* **Data to process**:
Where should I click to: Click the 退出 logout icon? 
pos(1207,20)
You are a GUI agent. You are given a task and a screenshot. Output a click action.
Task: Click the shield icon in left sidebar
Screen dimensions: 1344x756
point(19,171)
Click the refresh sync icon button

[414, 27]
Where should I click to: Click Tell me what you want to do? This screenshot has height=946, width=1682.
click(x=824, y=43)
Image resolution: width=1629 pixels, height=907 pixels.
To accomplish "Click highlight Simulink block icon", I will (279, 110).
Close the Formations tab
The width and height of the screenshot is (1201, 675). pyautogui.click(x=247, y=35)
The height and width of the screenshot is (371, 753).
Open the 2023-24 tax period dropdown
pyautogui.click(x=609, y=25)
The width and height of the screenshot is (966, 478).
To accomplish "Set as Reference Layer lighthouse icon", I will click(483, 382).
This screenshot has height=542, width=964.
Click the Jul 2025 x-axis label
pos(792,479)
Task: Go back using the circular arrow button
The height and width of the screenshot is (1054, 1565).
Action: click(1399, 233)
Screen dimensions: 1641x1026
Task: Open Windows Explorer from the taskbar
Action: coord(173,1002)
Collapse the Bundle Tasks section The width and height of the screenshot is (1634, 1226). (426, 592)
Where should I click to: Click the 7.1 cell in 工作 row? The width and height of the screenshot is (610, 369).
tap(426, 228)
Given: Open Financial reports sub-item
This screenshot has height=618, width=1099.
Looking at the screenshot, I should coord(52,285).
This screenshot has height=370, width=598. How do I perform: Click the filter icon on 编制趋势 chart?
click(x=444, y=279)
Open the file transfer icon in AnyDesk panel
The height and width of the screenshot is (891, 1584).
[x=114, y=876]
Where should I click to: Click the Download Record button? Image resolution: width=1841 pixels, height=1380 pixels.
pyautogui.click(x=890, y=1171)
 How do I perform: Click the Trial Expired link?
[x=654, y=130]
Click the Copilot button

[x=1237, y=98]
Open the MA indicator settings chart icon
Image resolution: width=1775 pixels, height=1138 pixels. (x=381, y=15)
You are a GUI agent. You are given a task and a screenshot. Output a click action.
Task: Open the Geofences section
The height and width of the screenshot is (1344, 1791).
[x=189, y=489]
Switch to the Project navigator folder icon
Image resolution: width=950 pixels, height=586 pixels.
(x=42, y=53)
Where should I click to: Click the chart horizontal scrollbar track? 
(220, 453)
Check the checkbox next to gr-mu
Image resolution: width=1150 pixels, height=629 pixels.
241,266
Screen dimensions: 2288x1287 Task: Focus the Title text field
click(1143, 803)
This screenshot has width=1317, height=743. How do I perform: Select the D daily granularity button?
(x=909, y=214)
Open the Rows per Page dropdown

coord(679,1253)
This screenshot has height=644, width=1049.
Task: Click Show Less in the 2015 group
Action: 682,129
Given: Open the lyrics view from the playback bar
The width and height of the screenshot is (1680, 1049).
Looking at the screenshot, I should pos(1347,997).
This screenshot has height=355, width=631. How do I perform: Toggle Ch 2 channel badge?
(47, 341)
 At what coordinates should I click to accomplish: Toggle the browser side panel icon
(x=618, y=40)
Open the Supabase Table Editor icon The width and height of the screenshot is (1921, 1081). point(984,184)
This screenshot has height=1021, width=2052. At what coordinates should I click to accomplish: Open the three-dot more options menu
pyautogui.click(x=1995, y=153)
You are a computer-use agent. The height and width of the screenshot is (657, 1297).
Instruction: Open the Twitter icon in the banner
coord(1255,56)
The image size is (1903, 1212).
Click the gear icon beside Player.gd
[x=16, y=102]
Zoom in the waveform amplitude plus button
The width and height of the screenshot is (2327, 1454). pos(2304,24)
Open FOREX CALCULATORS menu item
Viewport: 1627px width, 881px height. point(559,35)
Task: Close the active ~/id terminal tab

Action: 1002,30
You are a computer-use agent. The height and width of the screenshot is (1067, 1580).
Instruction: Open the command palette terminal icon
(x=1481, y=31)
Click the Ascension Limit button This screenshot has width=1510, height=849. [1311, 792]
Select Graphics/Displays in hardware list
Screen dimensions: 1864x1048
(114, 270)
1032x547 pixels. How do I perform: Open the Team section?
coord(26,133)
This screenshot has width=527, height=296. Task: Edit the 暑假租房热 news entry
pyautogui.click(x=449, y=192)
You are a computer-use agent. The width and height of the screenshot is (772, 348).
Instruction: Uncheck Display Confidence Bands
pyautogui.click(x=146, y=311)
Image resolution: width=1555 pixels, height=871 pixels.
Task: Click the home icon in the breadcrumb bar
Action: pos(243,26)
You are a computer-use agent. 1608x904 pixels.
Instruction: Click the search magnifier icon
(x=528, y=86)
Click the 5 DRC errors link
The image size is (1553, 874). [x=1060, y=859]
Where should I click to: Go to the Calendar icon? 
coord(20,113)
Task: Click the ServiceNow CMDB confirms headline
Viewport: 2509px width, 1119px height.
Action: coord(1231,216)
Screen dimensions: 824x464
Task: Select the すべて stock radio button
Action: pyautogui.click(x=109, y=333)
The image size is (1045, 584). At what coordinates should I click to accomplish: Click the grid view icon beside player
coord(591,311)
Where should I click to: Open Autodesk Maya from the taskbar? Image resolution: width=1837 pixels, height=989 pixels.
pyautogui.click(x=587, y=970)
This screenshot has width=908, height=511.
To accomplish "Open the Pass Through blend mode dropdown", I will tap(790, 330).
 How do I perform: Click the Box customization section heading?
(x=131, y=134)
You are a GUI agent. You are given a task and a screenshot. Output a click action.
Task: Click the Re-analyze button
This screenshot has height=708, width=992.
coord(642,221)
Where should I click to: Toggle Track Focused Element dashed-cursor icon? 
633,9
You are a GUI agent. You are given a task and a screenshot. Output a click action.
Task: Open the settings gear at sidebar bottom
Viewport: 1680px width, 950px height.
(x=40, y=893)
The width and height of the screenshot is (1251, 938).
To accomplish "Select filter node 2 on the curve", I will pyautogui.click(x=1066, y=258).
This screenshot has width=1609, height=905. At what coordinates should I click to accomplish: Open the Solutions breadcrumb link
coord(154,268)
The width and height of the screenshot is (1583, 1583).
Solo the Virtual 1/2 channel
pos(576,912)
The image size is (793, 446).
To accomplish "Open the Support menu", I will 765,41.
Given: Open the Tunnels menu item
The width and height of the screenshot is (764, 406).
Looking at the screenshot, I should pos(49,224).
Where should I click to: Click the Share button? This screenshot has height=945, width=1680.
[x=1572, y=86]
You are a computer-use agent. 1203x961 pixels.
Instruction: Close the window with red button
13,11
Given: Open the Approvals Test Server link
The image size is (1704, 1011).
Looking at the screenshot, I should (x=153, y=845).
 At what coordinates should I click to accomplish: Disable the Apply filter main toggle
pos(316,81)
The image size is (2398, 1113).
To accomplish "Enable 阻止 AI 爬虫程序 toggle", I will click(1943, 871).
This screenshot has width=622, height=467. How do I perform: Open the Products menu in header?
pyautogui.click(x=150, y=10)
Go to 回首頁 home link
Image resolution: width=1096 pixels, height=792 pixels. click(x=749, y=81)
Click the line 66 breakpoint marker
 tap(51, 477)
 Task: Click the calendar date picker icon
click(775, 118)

* **About this exercise**:
Each line in the listing above is to be returned unchanged.

* **Answer to this exercise**:
Where should I click to: Click the 退出 logout icon? 
pos(1207,20)
You are a GUI agent. You are given a task and a screenshot. Output a click action.
Task: Click the shield icon in left sidebar
Screen dimensions: 1344x756
point(19,171)
Click the refresh sync icon button

[414, 27]
Where should I click to: Click Tell me what you want to do? This screenshot has height=946, width=1682.
click(x=824, y=43)
Image resolution: width=1629 pixels, height=907 pixels.
To accomplish "Click highlight Simulink block icon", I will (279, 110).
Close the Formations tab
The width and height of the screenshot is (1201, 675). pyautogui.click(x=247, y=35)
The height and width of the screenshot is (371, 753).
Open the 2023-24 tax period dropdown
pyautogui.click(x=609, y=25)
The width and height of the screenshot is (966, 478).
To accomplish "Set as Reference Layer lighthouse icon", I will click(483, 382).
This screenshot has height=542, width=964.
Click the Jul 2025 x-axis label
pos(792,479)
Task: Go back using the circular arrow button
The height and width of the screenshot is (1054, 1565).
Action: click(1399, 233)
Screen dimensions: 1641x1026
Task: Open Windows Explorer from the taskbar
Action: coord(173,1002)
Collapse the Bundle Tasks section The width and height of the screenshot is (1634, 1226). (426, 592)
Where should I click to: Click the 7.1 cell in 工作 row? The width and height of the screenshot is (610, 369).
tap(426, 228)
Given: Open Financial reports sub-item
This screenshot has height=618, width=1099.
Looking at the screenshot, I should coord(52,285).
This screenshot has height=370, width=598. How do I perform: Click the filter icon on 编制趋势 chart?
click(x=444, y=279)
Open the file transfer icon in AnyDesk panel
The height and width of the screenshot is (891, 1584).
[x=114, y=876]
Where should I click to: Click the Download Record button? Image resolution: width=1841 pixels, height=1380 pixels.
pyautogui.click(x=890, y=1171)
 How do I perform: Click the Trial Expired link?
[x=654, y=130]
Click the Copilot button

[x=1237, y=98]
Open the MA indicator settings chart icon
Image resolution: width=1775 pixels, height=1138 pixels. (x=381, y=15)
You are a GUI agent. You are given a task and a screenshot. Output a click action.
Task: Open the Geofences section
The height and width of the screenshot is (1344, 1791).
[x=189, y=489]
Switch to the Project navigator folder icon
Image resolution: width=950 pixels, height=586 pixels.
(x=42, y=53)
Where should I click to: Click the chart horizontal scrollbar track? 
(220, 453)
Check the checkbox next to gr-mu
Image resolution: width=1150 pixels, height=629 pixels.
241,266
Screen dimensions: 2288x1287 Task: Focus the Title text field
click(1143, 803)
This screenshot has width=1317, height=743. How do I perform: Select the D daily granularity button?
(x=909, y=214)
Open the Rows per Page dropdown

coord(679,1253)
This screenshot has height=644, width=1049.
Task: Click Show Less in the 2015 group
Action: 682,129
Given: Open the lyrics view from the playback bar
The width and height of the screenshot is (1680, 1049).
Looking at the screenshot, I should pos(1347,997).
This screenshot has height=355, width=631. How do I perform: Toggle Ch 2 channel badge?
(47, 341)
 At what coordinates should I click to accomplish: Toggle the browser side panel icon
(x=618, y=40)
Open the Supabase Table Editor icon The width and height of the screenshot is (1921, 1081). point(984,184)
This screenshot has height=1021, width=2052. At what coordinates should I click to accomplish: Open the three-dot more options menu
pyautogui.click(x=1995, y=153)
You are a computer-use agent. The height and width of the screenshot is (657, 1297).
Instruction: Open the Twitter icon in the banner
coord(1255,56)
The image size is (1903, 1212).
Click the gear icon beside Player.gd
[x=16, y=102]
Zoom in the waveform amplitude plus button
The width and height of the screenshot is (2327, 1454). pos(2304,24)
Open FOREX CALCULATORS menu item
Viewport: 1627px width, 881px height. point(559,35)
Task: Close the active ~/id terminal tab

Action: 1002,30
You are a computer-use agent. The height and width of the screenshot is (1067, 1580).
Instruction: Open the command palette terminal icon
(x=1481, y=31)
Click the Ascension Limit button This screenshot has width=1510, height=849. [1311, 792]
Select Graphics/Displays in hardware list
Screen dimensions: 1864x1048
(114, 270)
1032x547 pixels. How do I perform: Open the Team section?
coord(26,133)
This screenshot has width=527, height=296. Task: Edit the 暑假租房热 news entry
pyautogui.click(x=449, y=192)
You are a computer-use agent. The width and height of the screenshot is (772, 348).
Instruction: Uncheck Display Confidence Bands
pyautogui.click(x=146, y=311)
Image resolution: width=1555 pixels, height=871 pixels.
Task: Click the home icon in the breadcrumb bar
Action: pos(243,26)
You are a computer-use agent. 1608x904 pixels.
Instruction: Click the search magnifier icon
(x=528, y=86)
Click the 5 DRC errors link
The image size is (1553, 874). [x=1060, y=859]
Where should I click to: Go to the Calendar icon? 
coord(20,113)
Task: Click the ServiceNow CMDB confirms headline
Viewport: 2509px width, 1119px height.
Action: coord(1231,216)
Screen dimensions: 824x464
Task: Select the すべて stock radio button
Action: pyautogui.click(x=109, y=333)
The image size is (1045, 584). At what coordinates should I click to accomplish: Click the grid view icon beside player
coord(591,311)
Where should I click to: Open Autodesk Maya from the taskbar? Image resolution: width=1837 pixels, height=989 pixels.
pyautogui.click(x=587, y=970)
This screenshot has width=908, height=511.
To accomplish "Open the Pass Through blend mode dropdown", I will tap(790, 330).
 How do I perform: Click the Box customization section heading?
(x=131, y=134)
You are a GUI agent. You are given a task and a screenshot. Output a click action.
Task: Click the Re-analyze button
This screenshot has height=708, width=992.
coord(642,221)
Where should I click to: Toggle Track Focused Element dashed-cursor icon? 
633,9
You are a GUI agent. You are given a task and a screenshot. Output a click action.
Task: Open the settings gear at sidebar bottom
Viewport: 1680px width, 950px height.
(x=40, y=893)
The width and height of the screenshot is (1251, 938).
To accomplish "Select filter node 2 on the curve", I will pyautogui.click(x=1066, y=258).
This screenshot has width=1609, height=905. At what coordinates should I click to accomplish: Open the Solutions breadcrumb link
coord(154,268)
The width and height of the screenshot is (1583, 1583).
Solo the Virtual 1/2 channel
pos(576,912)
The image size is (793, 446).
To accomplish "Open the Support menu", I will 765,41.
Given: Open the Tunnels menu item
The width and height of the screenshot is (764, 406).
Looking at the screenshot, I should pos(49,224).
Where should I click to: Click the Share button? This screenshot has height=945, width=1680.
[x=1572, y=86]
You are a computer-use agent. 1203x961 pixels.
Instruction: Close the window with red button
13,11
Given: Open the Approvals Test Server link
The image size is (1704, 1011).
Looking at the screenshot, I should (x=153, y=845).
 At what coordinates should I click to accomplish: Disable the Apply filter main toggle
pos(316,81)
The image size is (2398, 1113).
To accomplish "Enable 阻止 AI 爬虫程序 toggle", I will click(1943, 871).
This screenshot has width=622, height=467. How do I perform: Open the Products menu in header?
pyautogui.click(x=150, y=10)
Go to 回首頁 home link
Image resolution: width=1096 pixels, height=792 pixels. click(x=749, y=81)
Click the line 66 breakpoint marker
 tap(51, 477)
 Task: Click the calendar date picker icon
click(775, 118)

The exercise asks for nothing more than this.